Genome Assembly - MaryamDost/GenomeAnalysis GitHub Wiki

Genome Assembly - Canu

The Leptospirillum ferriphilum genome were sequenced by using PacBio. The raw long read from the sequencing were given to analyses to regenerate the result represented in the paper.

A good way to assemble PacBio sequence will be by using Canu because it operates in three phases as its stats on its documentation. These phases include correction, trimming and assembly. The correction phase will improve the accuracy of bases in reads and trimming phase will trim reads to removing suspicious regions such as remaining SMRTbell adapter. The two steps are done to improve the quality of the reads. The assembly phase will order the reads into contigs, generate consensus sequences and create graphs of alternate paths. This project is about to assemble a prokaryotic genome from PacBio data, the use of Canu therefore becomes relevant. The script for how to run Canu is found here.

Result

The Canu-assembly produced three different contigs:

Contig length %G~C
tig00000001 2575927 54.2
tig00000002 46463 48.2
tig00000008 2751 1.2

Discussion

tig00000001 has almost the same size a the reference genome (2,569,357 bp) and is very likely to contain the genom. tig00000002 has slightly more base bp than the phage reference genome (41,141 pb) but is most probably it. tig00000008 is very short in size and has also a very low GC content(indicating instability) and is probably a result of sequencing errors/contamination.

Lab-manual question

  • What information can you get from the plots and reports given by the assembler (if you get any)?

I got a file, WGS_assembly.report, where I i.a. see the number av bases, the amount of coverage, the number of reads, the number of overlaps and also contig length. There are some histograms for example a histogram of read length, a histogram for the unitgging process a histogram of k-mers in raw and corrected reads. It also has the summary of overlaps and corrected data, some trimming information and a summary of contig lengths.

  • What intermediate steps generate informative output about the assembly?

Correction, trimming and unitigging.

  • How many contigs do you expect? How many do you obtain?

I expected at least two because that is the amount of contigs they obtained in the article. I obtained 3, the large one of the bacterial chromosomes and the other two is much shorter which is probably from a phage.

  • What is the difference between a ‘contig’ and a ‘unitig’?

Contigs is contiguous sequence generated by overlapping series of sequence reads that together form an assembled region of a genome. Contigs is a contiguous se-quence of order unitigs.

A unitig is a special kind of contig, a high-confidence contig. These can only be assembled in one way in contrary to contig that can be assembled in more then one way. A unitig is a set of overlapping sequences that together make standard se-quence and do not overlap fragments with conflicting sequences. Contigs may con-tain unitigs within.

  • What is the difference between a ‘contig’ and a ‘scaffold’?
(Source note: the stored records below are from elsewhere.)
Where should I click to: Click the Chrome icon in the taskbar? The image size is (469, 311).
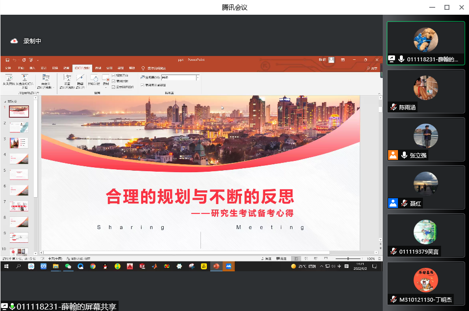(93, 266)
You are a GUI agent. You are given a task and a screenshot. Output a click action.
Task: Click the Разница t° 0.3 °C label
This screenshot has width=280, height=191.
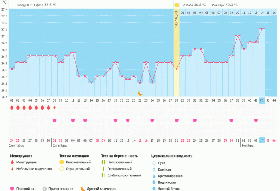[x=225, y=5]
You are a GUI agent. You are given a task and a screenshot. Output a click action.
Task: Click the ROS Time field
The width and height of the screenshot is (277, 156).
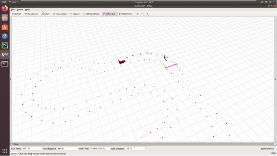[32, 148]
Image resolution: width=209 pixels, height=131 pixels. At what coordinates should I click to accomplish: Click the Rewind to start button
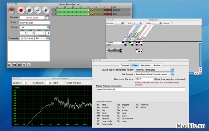37,10

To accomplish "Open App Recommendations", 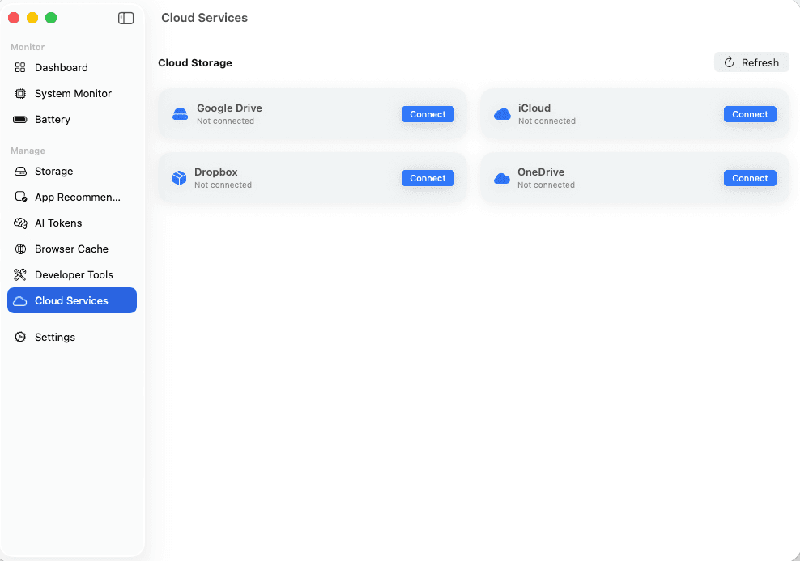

Scaffold includes contigs and gaps (in between two contigs). I mentioned in the question above contigs is contiguous sequence generated by overlapping series of sequence reads thus consists of no gaps.

  • What are the k-mers? What k-mer(s) should you use? What are the problems and benefits of choosing a small kmer? And a big k-mer?
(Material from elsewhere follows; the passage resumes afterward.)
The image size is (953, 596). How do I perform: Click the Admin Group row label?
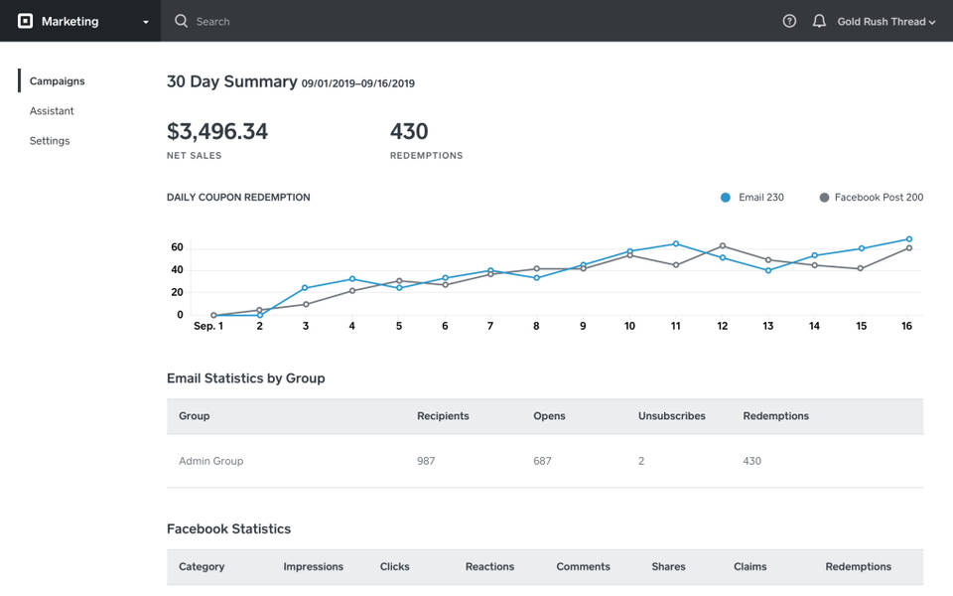[210, 461]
If you look at a sequence a k-mer is a substring with length k. what k-mer to use depends on the sequence complexity and the read length. Any k-mer should be evenly represented across the length of the sequence.

The benefit of the small k-mer is that you find many overlaps the problem will be that it may also give false overlaps. The benefit of using a large k-mer is that the overlap true hances the chance of two long sequences overlapping is very un-likely. The problem will be that you will miss short overlaps.

  • Some assemblers can include a read-correction step before doing the assembly. What is this step doing?

After that the sequence is trimmed, the remaining adapters are removed, the se-quence usually undergoes the read correction step. This mean that the program identifies and fixes, by replacing them by using the consensus sequence, or re-moves sequencing errors.

  • How different do different assemblers perform for the same data?

The difference in performing assembly between different assemblers depends on the distinctive properties of the genome. These distictive properties are many but take for example, if we consider a genome that has multiple copies of some region of the genome, repeats. This hugely influence the assembly results because that assembler would not be able to distinguish these regions and will probably result in misassemblies. In this case we will need long-read sequencing technology so that the reads are long enough to also include the unique sequences flanking the repeats.

  • Can you see any other letter apart from AGTC in your assembly? If so, what are those?

No, I cannot see any other letter apart from AGTC. However, fasta files can some-time contain some other letters like N, which indicate that the position belongs to any nucleotide A, T, C or G.